DOCUMENT PASSAGE
===
How Codebase Structure Shapes System Predictability

[ software-development  programming  software-architecture  software-engineering  ]

Why does the structure matter?

In one of the previous posts, I discussed the influence of coding conventions on software development. Now I would like to elaborate on gains of having a well-structured codebase.

The structure of the codebase should visually communicate the main functionalities and responsibilities of the system. This at-a-glance understanding helps developers, new team members, and stakeholders quickly grasp what the software does and how it’s organized. A well-structured codebase is like a well-organized library. It allows developers to quickly locate specific pieces of code, modules, or functionalities. This ease of navigation reduces the time spent searching and promotes efficient development and debugging.

The structure of files in a codebase not only indicates the system’s responsibilities and complexity but also imposes a certain order onto the future development and evolution of the software. This is because a well-defined structure sets the foundation for how the codebase should continue to be organized and extended over time. It plays a significant role in guiding the development of a software system by indicating rules, patterns, and design principles.
===
MATERIAL
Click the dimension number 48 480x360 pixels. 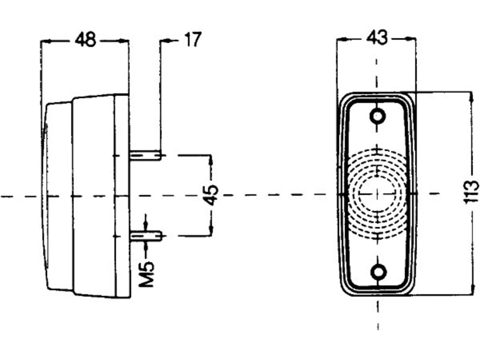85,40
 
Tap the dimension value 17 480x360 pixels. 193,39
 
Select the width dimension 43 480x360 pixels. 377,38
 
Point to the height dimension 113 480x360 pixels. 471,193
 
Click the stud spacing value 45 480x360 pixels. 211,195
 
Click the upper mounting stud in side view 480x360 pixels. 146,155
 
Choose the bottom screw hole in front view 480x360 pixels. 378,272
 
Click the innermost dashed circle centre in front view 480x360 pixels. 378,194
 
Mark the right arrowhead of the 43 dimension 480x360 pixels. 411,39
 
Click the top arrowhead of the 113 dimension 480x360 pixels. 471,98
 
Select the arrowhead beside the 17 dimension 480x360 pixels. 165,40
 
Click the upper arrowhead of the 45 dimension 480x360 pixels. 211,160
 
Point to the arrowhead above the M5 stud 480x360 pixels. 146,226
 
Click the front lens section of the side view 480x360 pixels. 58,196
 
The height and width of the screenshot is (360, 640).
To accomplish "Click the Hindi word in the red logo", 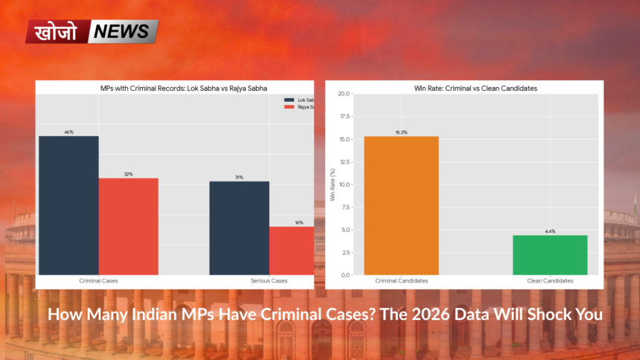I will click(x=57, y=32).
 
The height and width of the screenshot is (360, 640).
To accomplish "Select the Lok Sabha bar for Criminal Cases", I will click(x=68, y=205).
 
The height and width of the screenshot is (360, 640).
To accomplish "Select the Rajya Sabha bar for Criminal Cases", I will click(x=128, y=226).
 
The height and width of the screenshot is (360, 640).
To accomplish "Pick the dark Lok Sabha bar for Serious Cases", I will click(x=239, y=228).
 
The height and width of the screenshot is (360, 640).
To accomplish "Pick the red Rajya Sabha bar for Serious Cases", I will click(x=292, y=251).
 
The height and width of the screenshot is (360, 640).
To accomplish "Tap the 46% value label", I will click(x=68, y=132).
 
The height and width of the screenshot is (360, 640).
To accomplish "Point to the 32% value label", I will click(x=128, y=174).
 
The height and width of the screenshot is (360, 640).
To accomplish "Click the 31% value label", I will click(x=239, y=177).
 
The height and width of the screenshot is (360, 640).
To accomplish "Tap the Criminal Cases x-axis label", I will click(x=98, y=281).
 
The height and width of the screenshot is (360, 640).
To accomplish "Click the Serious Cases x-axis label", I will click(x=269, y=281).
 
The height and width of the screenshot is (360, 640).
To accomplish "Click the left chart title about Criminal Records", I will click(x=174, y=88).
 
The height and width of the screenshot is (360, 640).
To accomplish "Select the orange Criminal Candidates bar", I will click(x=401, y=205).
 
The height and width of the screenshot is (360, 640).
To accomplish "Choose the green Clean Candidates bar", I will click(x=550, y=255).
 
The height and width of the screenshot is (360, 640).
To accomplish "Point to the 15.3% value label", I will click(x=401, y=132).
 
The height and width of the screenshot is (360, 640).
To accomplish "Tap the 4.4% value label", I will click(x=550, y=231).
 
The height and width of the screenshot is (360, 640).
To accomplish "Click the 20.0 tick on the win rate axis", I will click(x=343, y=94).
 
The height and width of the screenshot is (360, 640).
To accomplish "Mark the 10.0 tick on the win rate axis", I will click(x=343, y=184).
===
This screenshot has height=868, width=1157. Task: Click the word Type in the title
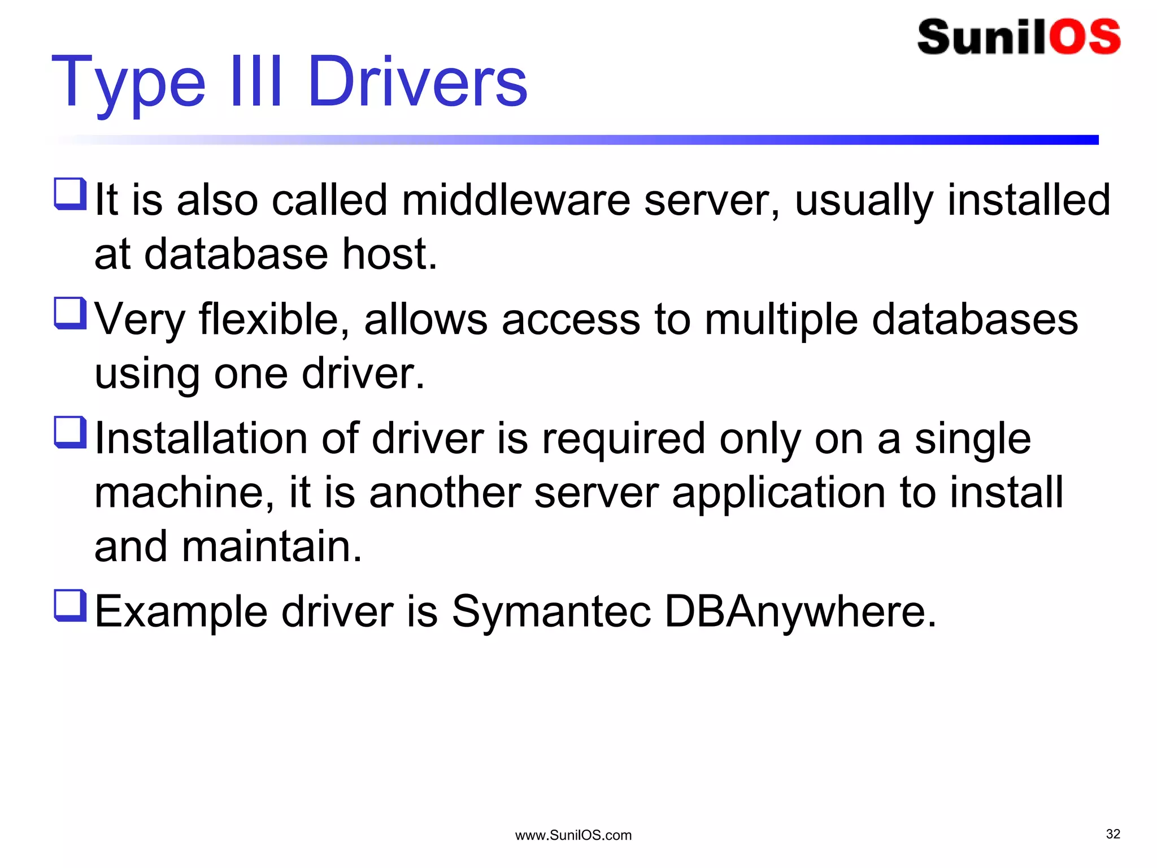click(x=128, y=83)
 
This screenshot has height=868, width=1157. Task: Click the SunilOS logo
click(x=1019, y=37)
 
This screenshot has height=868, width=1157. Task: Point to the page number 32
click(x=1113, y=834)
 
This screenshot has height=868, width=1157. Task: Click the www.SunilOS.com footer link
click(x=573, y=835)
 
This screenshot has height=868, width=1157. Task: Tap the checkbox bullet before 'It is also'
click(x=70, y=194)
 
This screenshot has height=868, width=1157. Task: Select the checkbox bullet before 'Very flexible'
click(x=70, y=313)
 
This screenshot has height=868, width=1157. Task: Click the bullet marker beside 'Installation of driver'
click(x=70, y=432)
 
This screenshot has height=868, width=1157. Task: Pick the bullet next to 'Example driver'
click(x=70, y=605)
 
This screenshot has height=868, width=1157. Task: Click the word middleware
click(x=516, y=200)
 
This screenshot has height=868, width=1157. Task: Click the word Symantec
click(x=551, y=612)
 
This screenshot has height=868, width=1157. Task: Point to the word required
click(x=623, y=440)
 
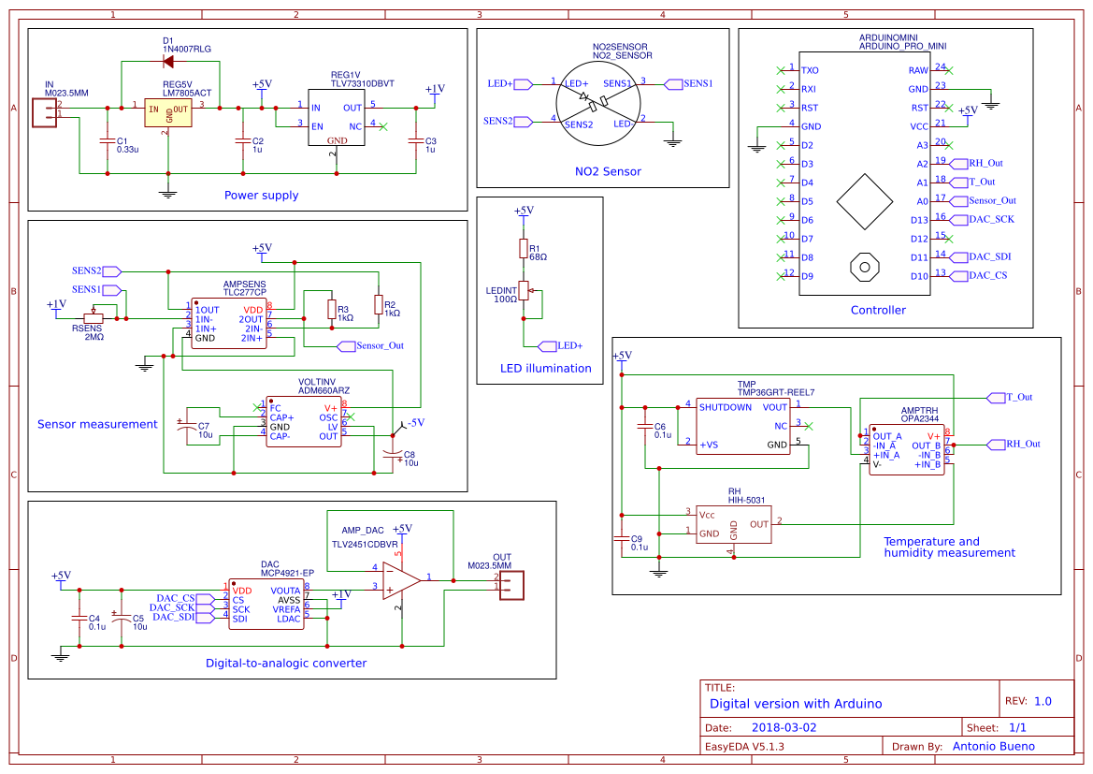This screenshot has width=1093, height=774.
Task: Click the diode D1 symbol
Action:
===
PROBLEMS TO WORK ON
a: In the article on codebase structure, what is a well-structured codebase compared to?
b: Resume the article on codebase structure, picking up right after its last sentence.

TASK-BY-TASK ANSWERS
a: A well-organized library.

b:
The straightforward design of the codebase brings predictability for developers. In user experience design, predictability ensures that users can anticipate how the user interface will respond to their actions. This creates a more intuitive and user-friendly experience. Similarly, in a well-structured codebase, you can anticipate how different components interact, what restrictions specific layers have, where to find particular functionalities, and how changes in one area might affect others.

The chaotic structure is one of the reasons why the system becomes obscure. Obscurity directly relates to system maintainability. In a system where information is not obvious (e.g. we must dive into the code deeply and reverse engineer it to determine the external dependencies that the system relies on), maintainability is becoming an issue over time. Modifications are made slowly and without confidence, increasing the risk of errors and degrading overall efficiency.

In the following sections, I would like to discuss a few cases of codebase ordering (or disordering).


R. Martin, in his great article Screaming Architecture, claims that the codebase should reflect the business use cases that the system promises to deliver. I agree with that conviction when we are facing a quite complex domain. However, if we have a simple web application or CRUD (Create, Read, Update, Delete) service, following the framework conventions could also be a bearable option.

The simplest approach in web development is to use the Model-View-Template pattern (implemented by frameworks like Flask, Django, etc.), where:

  1. Model layer that is responsible for domain logic and persistence.

  2. View is a place where application API is defined. The view orchestrates application logic by interacting with the model and executing requests to external services.

  3. Template is a presentation layer (e.g. HTML templates) that handles the User Interface part.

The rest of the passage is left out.